We started this series several weeks ago by looking at one of the popular Bethel Music songs titled “Reckless Love.” It was written in 2017 by Cory Asbury, Caleb Culver and Ran Jackson. If you haven’t read the previous parts of the series, we invite you to click below to read –
Some people may think I’m picking on Cory at this point, but that is not true. I’ve read and heard Cory’s personal testimony and he seems like a young man who loves God deeply. The issue I have is with what some of Cory’s music, along with other writers’ praise and worship music, is teaching Christians about the nature of God. Lyrics in Christian music teach Christian doctrine in ways that are both powerful and memorable. Writers of Christian songs MUST get the message right. Cory is also a worship pastor, which places him in a special category within the Church as a teacher of God’s Word (e.g. James 3:1).
I might add that is true of all ‘worship pastors’ in churches around the world. They are just as responsible for handling the Word of God correctly as the ‘teaching pastors’ in those churches (e.g. 2 Timothy 2:15). Why? Because they have a teaching platform in their churches. Their audience will believe what they say and sing to be true and theologically correct unless the teaching pastor or a church elder sets them straight in front of that same audience.
As I pointed out in the first part of our series, the word ‘reckless’ as a description of God’s love for us does not agree with Scripture. Since some of the song ‘Reckless Love’ does agree with Scripture, it could be a simple matter of replacing the word ‘reckless’ with a word that does agree with Scripture. The words ‘amazing’ and ‘wonderful’ are two examples we shared. That would change the chorus to –
“Oh, the overwhelming, never-ending, amazing love of God Oh, it chases me down, fights ‘til I’m found, leaves the ninety-nine I couldn’t earn it, I don’t deserve it, still You give Yourself away Oh, the overwhelming, never-ending, wonderful love of God.”

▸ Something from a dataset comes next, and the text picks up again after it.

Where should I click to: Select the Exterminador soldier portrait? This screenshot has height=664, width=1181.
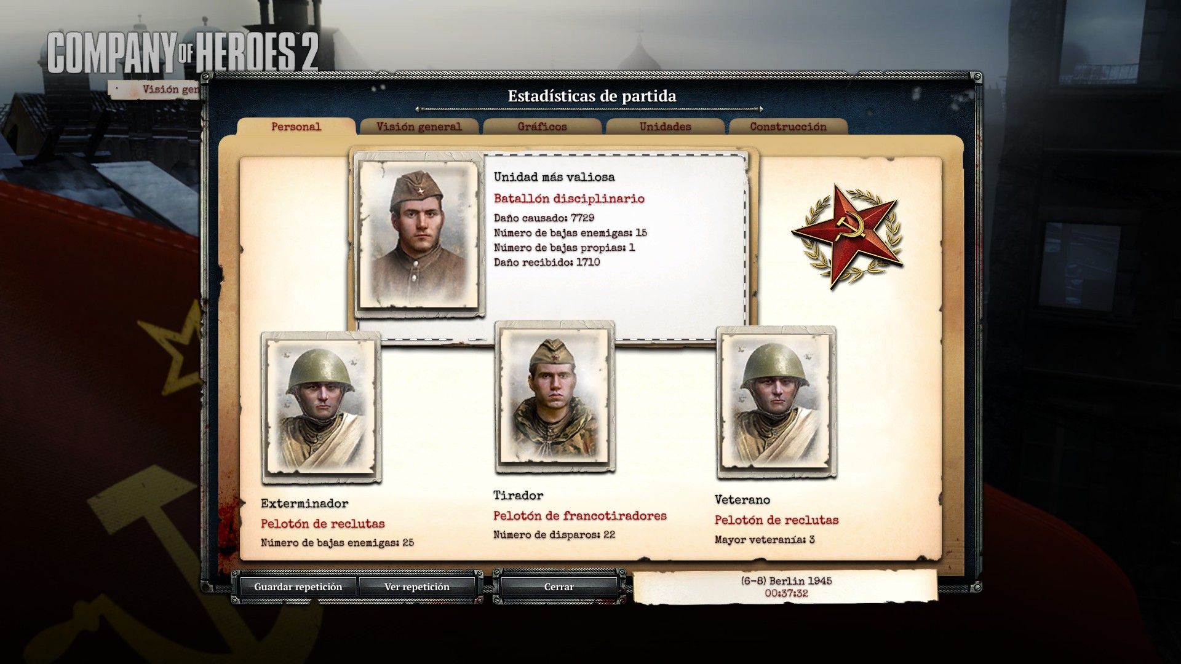pyautogui.click(x=321, y=408)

In the second part of our series, I shared a bigger concern based on a testimony the primary writer of ‘Reckless Love’ shared on YouTube –
“Reckless love is really the song of my whole life. That phrase kinda dropped in my heart about maybe five years ago. I just started experiencing the kindness of the Father, the goodness of the Father in a way I’d never experienced before; and so that phrase ‘the overwhelming, never-ending, reckless love of God was kind of lodged in here [points to heart]. I didn’t know what to do with it. One night I woke up, it was probably three in the morning, and I had the full melody for that chorus. I grabbed my iPhone and I ran in the closet and I closed he door and sang it into my iPhone and the next day I just sat down at the piano and kinda pounded out the chorus … A lot of people have asked why I used the word ‘reckless’ to describe God. I see the love of God as something wild, insane, crazy; the way He pursues, the way He chases us down, the way that He loves, I believe is reckless. So, we were going after that really furious, sort of violent language to speak of the nature of the love of God.” Bethel Music, January 2018
The dictionary definitions of the word ‘reckless’ include – “careless, rash, headlong and irresponsible, acting without thinking about the results of your actions, lack of care or caution, impetuous, inconsiderate.” None of those definitions even begin to approach the reality of the true nature of God’s love.
So, the logical question – what would cause anyone to use such an inaccurate word to describe something as important as the nature of God’s love?
Cory said he and his fellow writers “were going after that really furious, sort of violent language to speak of the nature of the love of God.”
Since the Bible NEVER refers to God’s love as reckless, wild, insane or crazy, how could Cory or anyone else discover language that would be “really furious, sort of violent” about the nature of the love of God? Where would someone even get the idea they could find anything true about God’s love by searching for language that was ‘really furious, sort of violent’?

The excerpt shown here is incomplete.